## Data shown:

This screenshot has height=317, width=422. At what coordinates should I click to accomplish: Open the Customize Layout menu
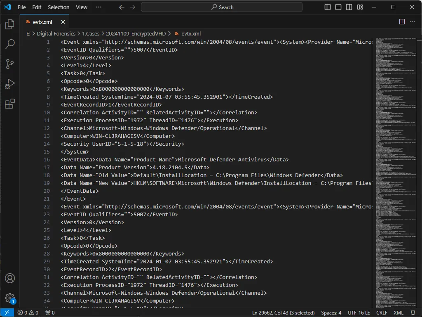tap(360, 7)
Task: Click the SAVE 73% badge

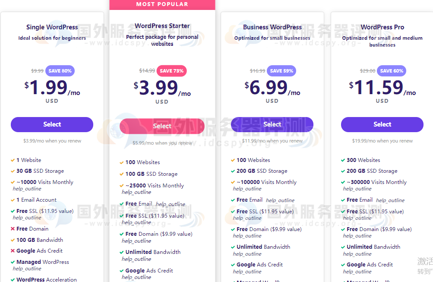Action: point(171,71)
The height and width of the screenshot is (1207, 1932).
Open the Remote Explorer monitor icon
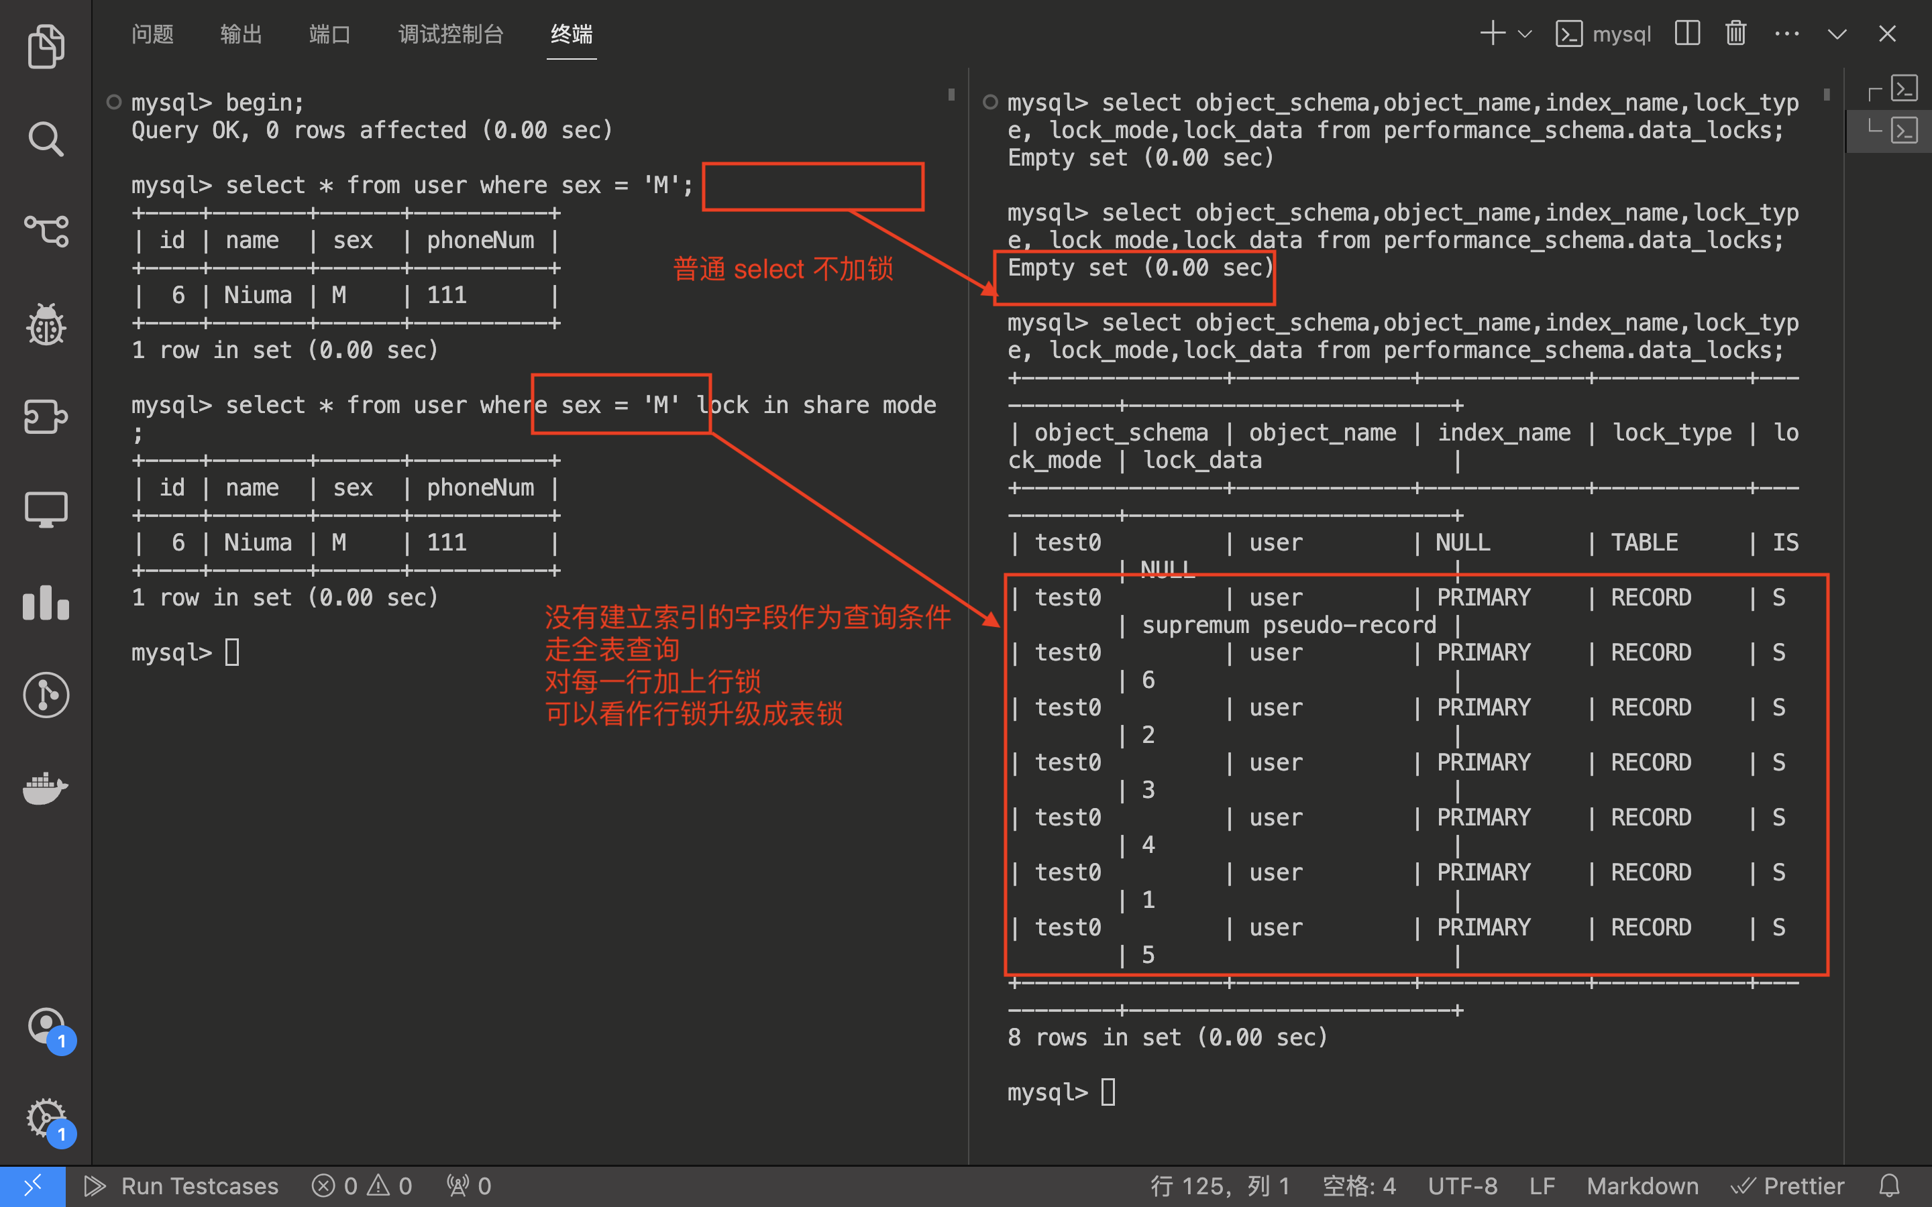tap(46, 509)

## The exercise:
Collect every line of the rows above that contains the string "screenshot", and copy each of those lines in full.

## Full answer:
This screenshot has height=317, width=422. At what coordinates should I click to accomplish: Open the Customize Layout menu
The height and width of the screenshot is (1207, 1932).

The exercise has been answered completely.